── DATASET ──

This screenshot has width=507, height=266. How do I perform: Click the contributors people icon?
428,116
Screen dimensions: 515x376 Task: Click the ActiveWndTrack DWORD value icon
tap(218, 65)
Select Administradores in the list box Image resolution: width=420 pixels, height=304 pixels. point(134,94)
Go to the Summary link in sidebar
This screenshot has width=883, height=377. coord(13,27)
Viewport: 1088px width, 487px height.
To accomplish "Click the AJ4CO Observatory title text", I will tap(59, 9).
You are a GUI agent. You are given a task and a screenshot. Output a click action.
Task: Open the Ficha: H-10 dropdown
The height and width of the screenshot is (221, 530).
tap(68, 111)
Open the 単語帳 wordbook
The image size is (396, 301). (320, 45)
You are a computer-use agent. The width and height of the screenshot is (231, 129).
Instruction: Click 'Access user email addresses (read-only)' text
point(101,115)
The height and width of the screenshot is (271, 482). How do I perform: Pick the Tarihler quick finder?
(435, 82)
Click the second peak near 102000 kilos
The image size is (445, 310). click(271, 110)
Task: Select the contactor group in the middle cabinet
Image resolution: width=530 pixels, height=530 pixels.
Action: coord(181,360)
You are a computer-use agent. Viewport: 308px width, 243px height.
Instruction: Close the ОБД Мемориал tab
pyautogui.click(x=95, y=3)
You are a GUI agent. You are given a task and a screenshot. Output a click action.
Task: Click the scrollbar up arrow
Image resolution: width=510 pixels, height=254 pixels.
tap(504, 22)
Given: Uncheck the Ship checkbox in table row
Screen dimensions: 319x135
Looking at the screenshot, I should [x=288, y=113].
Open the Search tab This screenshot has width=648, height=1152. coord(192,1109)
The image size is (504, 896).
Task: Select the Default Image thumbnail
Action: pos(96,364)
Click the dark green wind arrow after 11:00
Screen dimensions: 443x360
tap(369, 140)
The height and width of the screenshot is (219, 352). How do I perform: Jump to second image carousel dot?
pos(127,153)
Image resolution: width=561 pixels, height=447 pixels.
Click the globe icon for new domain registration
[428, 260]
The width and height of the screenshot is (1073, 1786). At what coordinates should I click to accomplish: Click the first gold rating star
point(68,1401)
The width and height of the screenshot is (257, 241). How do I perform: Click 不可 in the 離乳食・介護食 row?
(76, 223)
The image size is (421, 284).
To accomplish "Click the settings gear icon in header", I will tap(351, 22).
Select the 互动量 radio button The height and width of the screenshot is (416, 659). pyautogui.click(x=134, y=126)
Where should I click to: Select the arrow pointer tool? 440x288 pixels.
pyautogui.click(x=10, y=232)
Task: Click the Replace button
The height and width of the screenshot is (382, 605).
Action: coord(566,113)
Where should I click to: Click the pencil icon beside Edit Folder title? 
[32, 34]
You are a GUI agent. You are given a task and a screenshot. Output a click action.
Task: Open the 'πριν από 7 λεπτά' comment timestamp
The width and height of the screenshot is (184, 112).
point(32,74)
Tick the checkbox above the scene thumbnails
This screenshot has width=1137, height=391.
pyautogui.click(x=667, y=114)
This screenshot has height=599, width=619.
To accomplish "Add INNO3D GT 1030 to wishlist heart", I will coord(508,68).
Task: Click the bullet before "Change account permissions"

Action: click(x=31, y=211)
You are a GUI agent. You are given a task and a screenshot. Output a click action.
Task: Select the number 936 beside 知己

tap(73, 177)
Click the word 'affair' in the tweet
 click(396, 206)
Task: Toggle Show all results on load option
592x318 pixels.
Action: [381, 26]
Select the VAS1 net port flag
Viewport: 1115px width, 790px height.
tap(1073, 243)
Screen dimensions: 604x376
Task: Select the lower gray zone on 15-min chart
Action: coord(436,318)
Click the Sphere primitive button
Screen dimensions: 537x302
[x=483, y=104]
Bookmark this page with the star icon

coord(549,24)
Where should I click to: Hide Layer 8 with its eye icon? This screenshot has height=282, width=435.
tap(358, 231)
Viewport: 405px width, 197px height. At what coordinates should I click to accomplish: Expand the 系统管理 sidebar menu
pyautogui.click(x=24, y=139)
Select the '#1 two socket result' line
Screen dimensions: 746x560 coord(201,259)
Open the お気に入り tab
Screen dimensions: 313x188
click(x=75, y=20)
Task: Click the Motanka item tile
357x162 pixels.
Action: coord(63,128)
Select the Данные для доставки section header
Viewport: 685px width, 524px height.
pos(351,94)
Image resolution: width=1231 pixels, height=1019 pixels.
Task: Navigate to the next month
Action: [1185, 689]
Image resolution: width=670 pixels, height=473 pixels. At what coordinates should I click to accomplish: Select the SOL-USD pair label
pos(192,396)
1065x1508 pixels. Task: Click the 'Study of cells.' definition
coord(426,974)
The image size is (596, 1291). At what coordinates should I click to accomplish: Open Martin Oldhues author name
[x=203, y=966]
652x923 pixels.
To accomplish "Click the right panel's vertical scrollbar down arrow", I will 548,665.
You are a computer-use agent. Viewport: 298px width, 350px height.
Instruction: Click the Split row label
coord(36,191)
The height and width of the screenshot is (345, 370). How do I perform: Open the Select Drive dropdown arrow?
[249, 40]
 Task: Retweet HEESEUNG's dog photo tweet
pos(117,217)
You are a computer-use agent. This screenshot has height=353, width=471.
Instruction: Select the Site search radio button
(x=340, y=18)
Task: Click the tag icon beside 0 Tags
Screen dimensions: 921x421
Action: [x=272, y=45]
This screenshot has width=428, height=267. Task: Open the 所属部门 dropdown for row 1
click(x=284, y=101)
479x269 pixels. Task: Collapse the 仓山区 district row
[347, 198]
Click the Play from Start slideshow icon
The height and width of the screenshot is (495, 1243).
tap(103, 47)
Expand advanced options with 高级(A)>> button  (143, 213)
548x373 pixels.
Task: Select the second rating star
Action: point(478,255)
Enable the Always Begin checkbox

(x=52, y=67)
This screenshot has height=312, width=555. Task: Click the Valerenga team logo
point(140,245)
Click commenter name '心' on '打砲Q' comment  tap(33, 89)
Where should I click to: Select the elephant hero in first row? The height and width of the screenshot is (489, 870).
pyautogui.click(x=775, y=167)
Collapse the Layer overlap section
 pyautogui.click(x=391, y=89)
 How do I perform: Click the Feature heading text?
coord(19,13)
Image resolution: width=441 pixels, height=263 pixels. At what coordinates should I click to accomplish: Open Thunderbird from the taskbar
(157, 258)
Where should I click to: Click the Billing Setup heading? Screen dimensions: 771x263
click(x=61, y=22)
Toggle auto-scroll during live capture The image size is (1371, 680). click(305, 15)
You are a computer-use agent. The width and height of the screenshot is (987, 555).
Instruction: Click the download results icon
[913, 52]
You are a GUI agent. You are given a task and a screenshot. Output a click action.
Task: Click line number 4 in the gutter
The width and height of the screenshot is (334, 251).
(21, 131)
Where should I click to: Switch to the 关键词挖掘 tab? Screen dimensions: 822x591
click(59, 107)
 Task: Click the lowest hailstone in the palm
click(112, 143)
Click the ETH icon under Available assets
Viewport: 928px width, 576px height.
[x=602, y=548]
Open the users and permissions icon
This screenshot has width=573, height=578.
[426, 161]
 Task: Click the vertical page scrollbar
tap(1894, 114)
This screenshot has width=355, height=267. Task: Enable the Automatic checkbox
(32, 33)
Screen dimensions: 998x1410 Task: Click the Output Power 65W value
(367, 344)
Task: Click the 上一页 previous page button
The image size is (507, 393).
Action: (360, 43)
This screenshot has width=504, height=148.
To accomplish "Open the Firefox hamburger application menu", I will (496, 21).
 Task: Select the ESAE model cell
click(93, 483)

───

PROBLEM REQUIREMENTS: From the data above, copy out every line with the string "Toggle" in it.

RESPONSE FOR THIS EXERCISE:
Task: Toggle Show all results on load option
Toggle auto-scroll during live capture The image size is (1371, 680). click(305, 15)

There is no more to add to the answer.